Excerpt from a data file:
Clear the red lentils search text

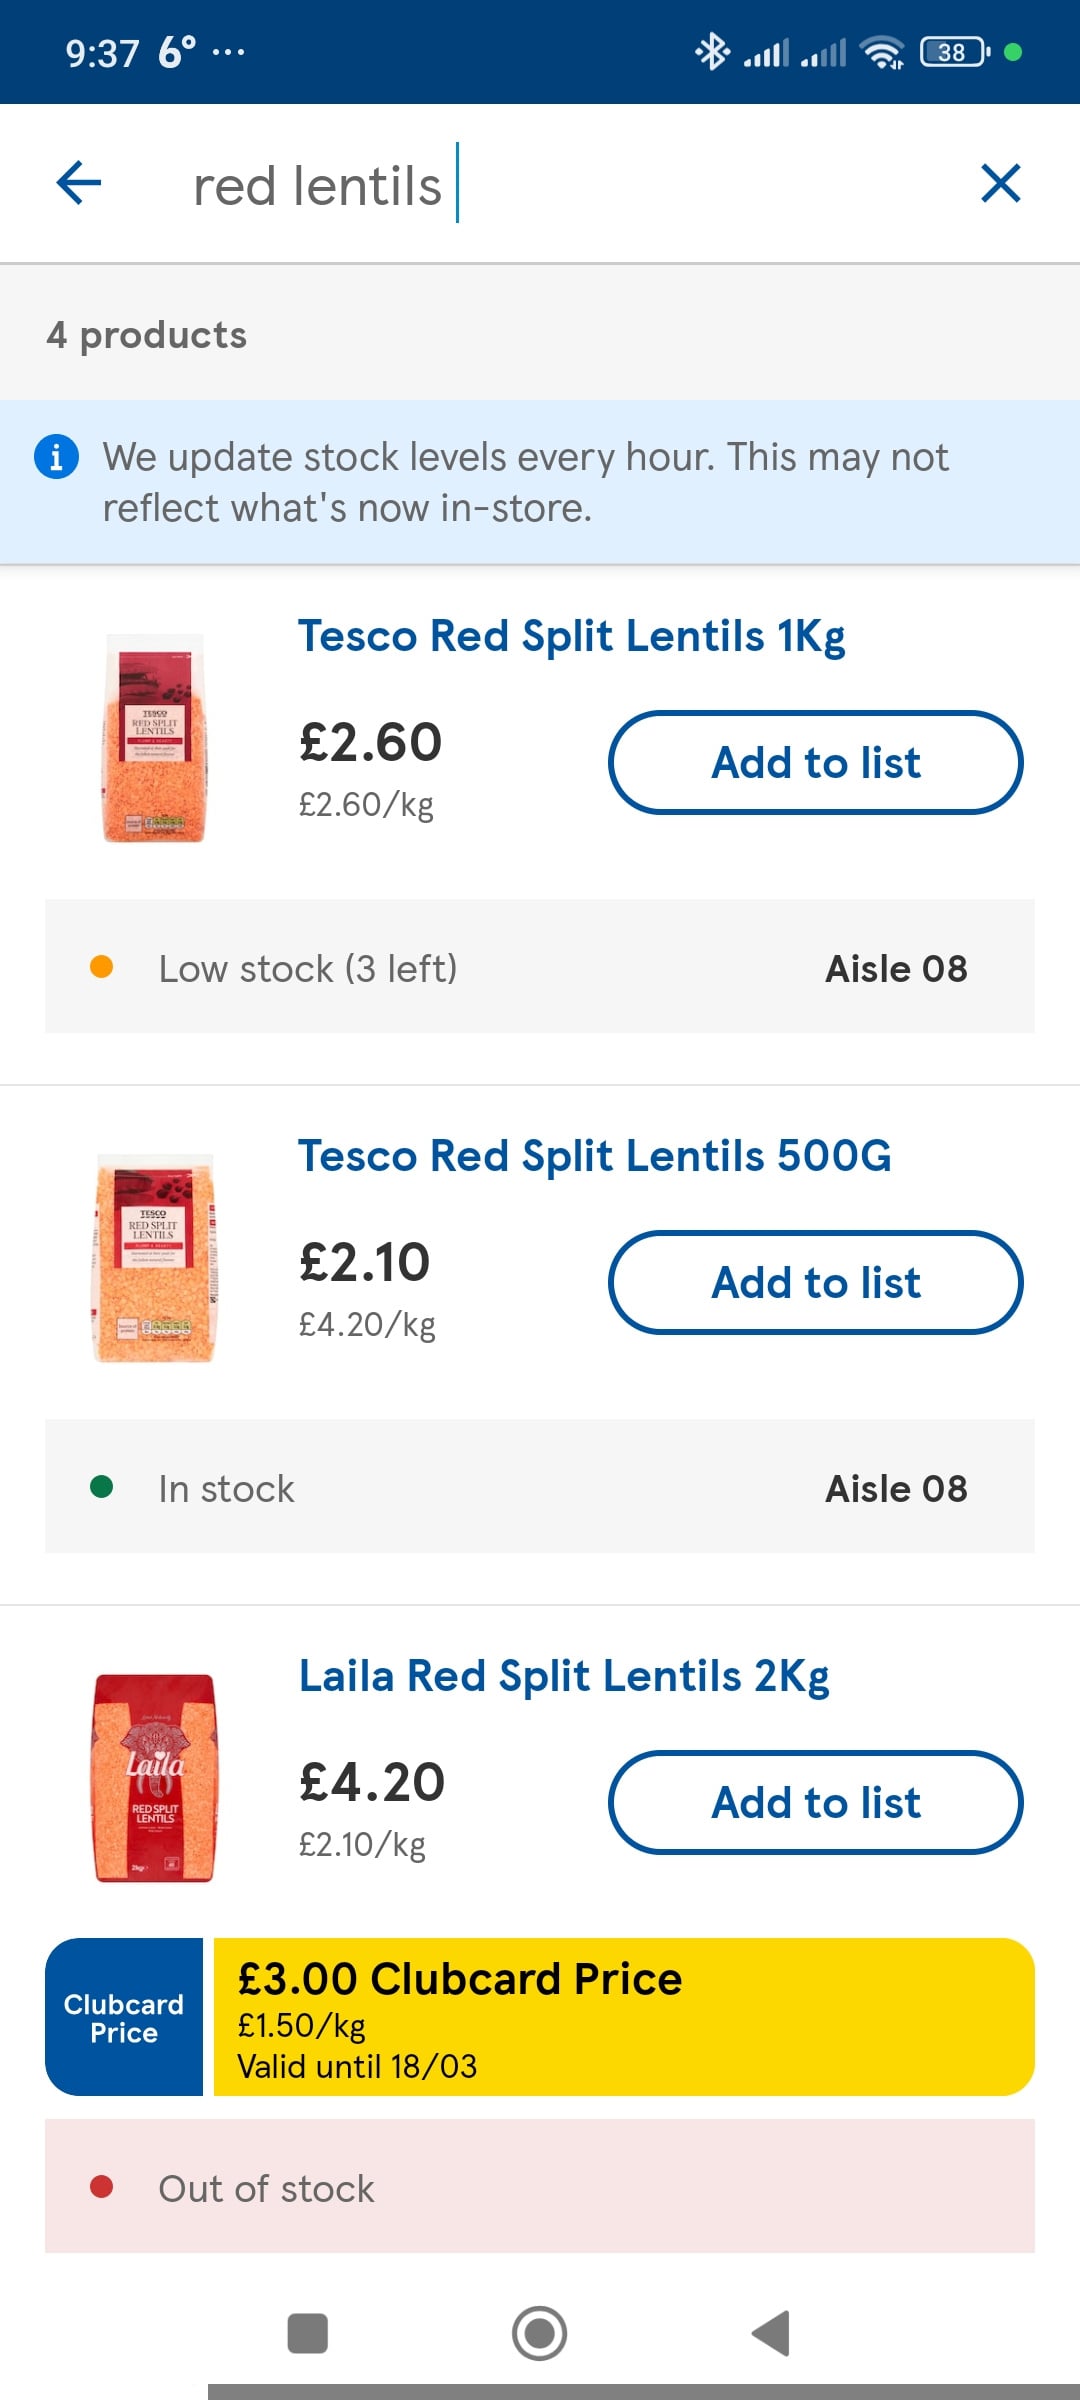1000,184
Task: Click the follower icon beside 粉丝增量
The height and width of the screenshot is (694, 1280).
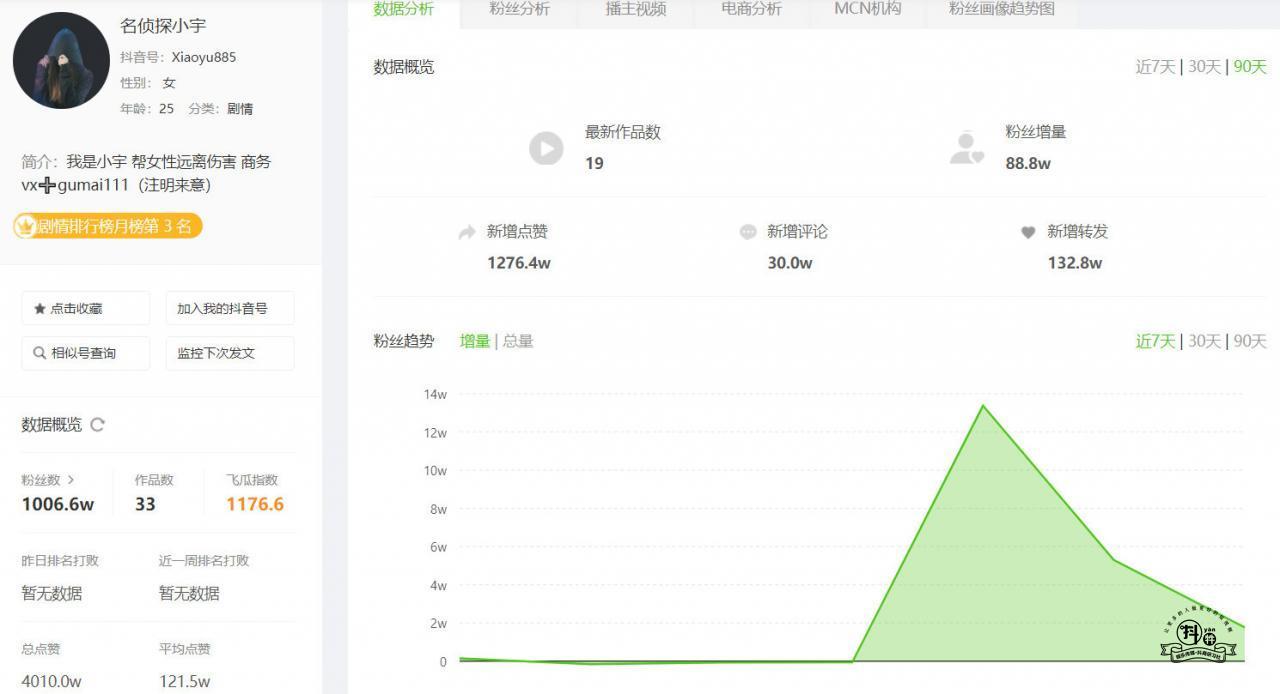Action: coord(966,148)
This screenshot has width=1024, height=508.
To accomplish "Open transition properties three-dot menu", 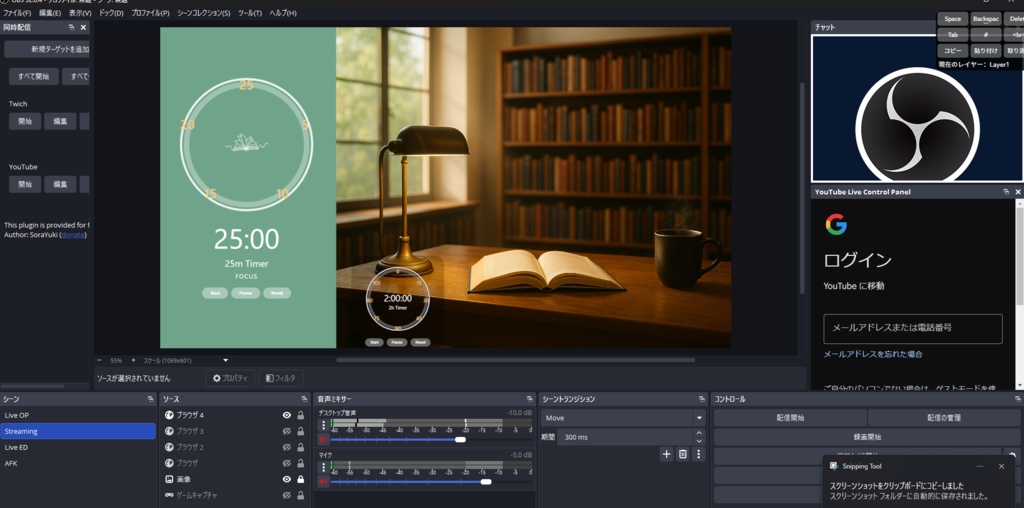I will pos(698,454).
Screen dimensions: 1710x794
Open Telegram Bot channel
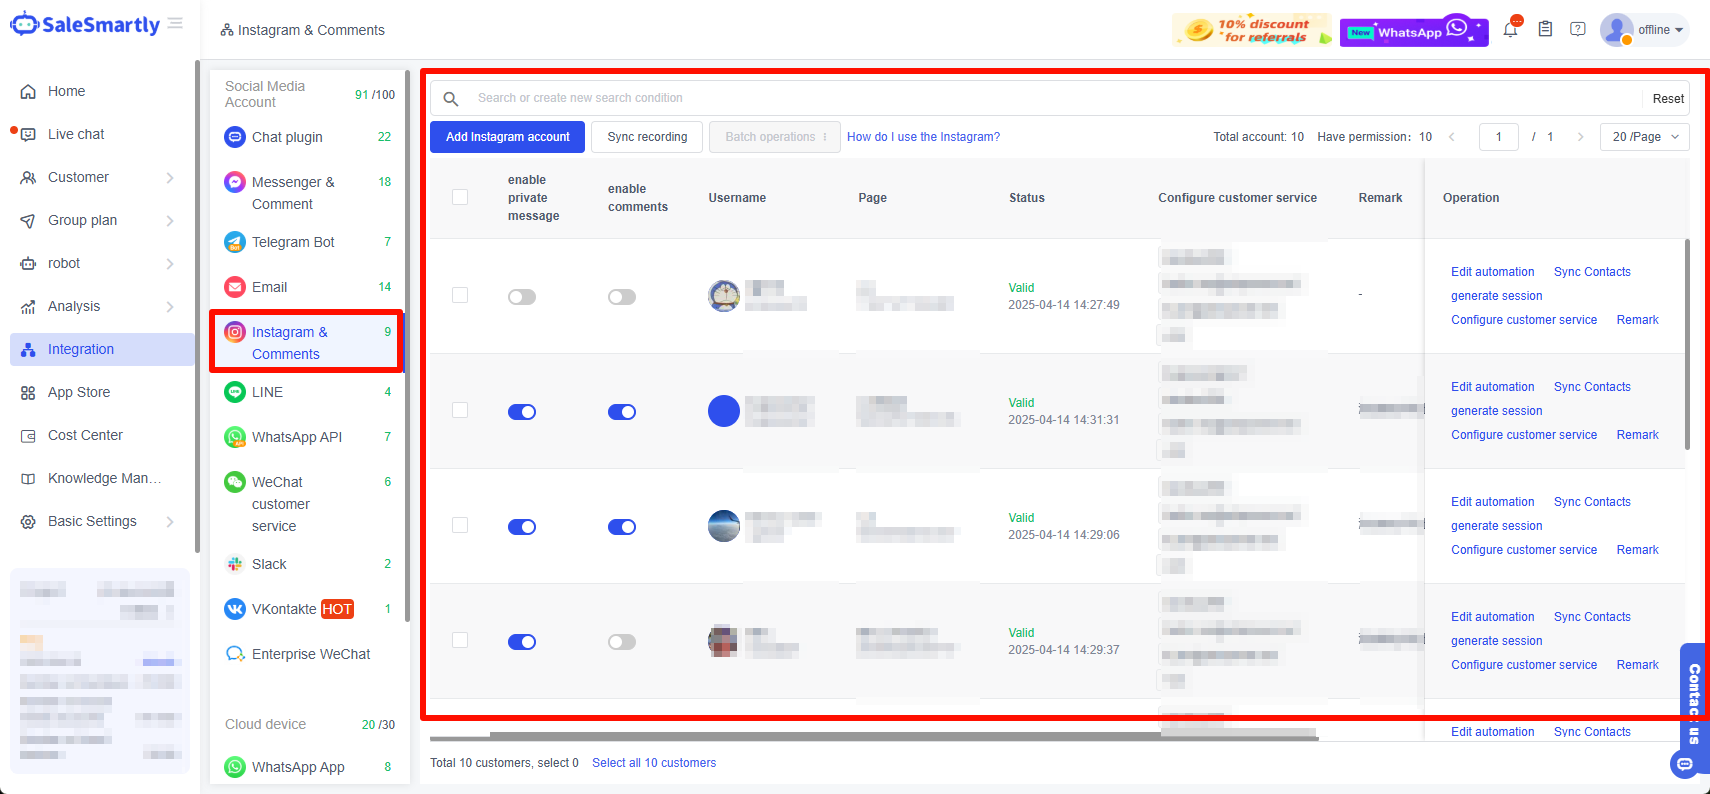(x=293, y=242)
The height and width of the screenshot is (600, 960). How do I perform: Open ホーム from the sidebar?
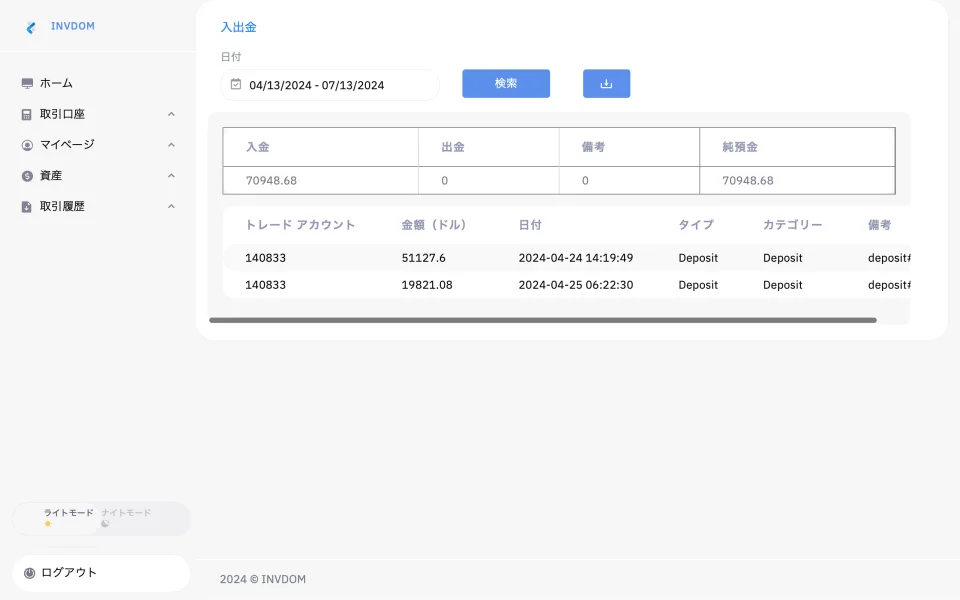[x=57, y=84]
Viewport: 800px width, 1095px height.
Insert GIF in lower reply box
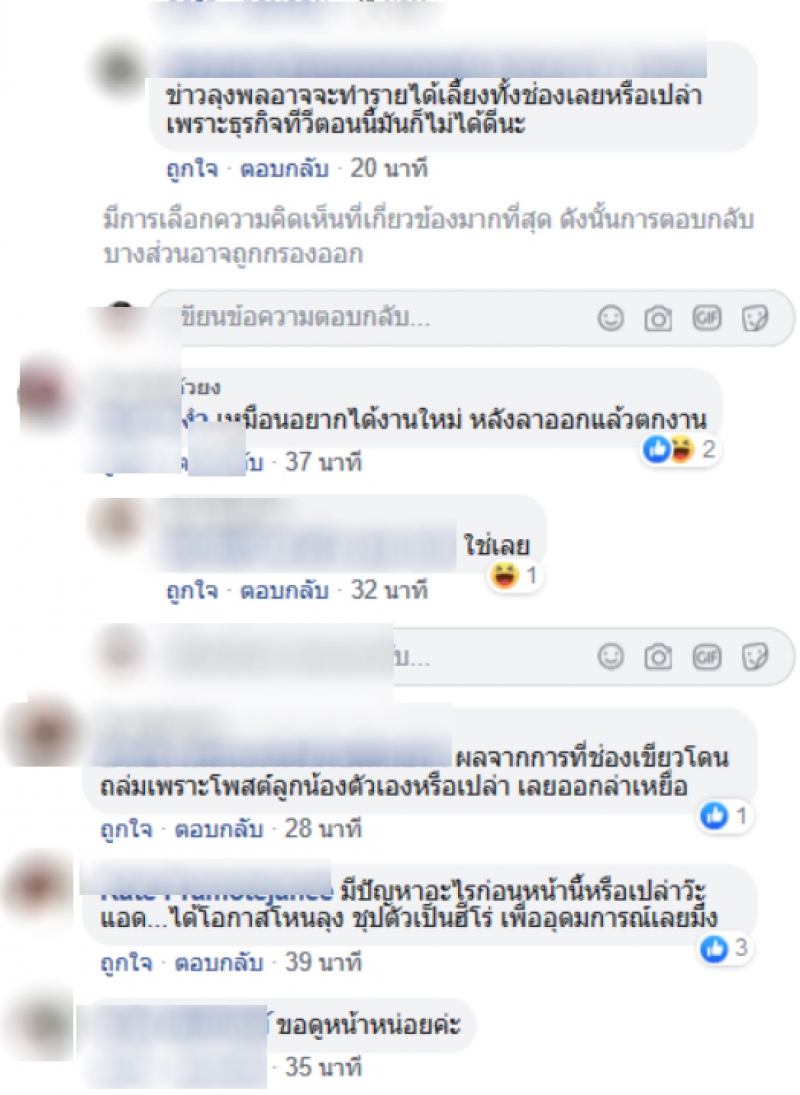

> **Problem to solve**
Rewrite the part of the listing that opens with the line containing "Viewport: 800px width, 1095px height." and closes at the end of the listing, changing "lower" to "upper" and keeping everything else the same. Omit the pictures from your answer.

> **Task result**
Viewport: 800px width, 1095px height.
Insert GIF in upper reply box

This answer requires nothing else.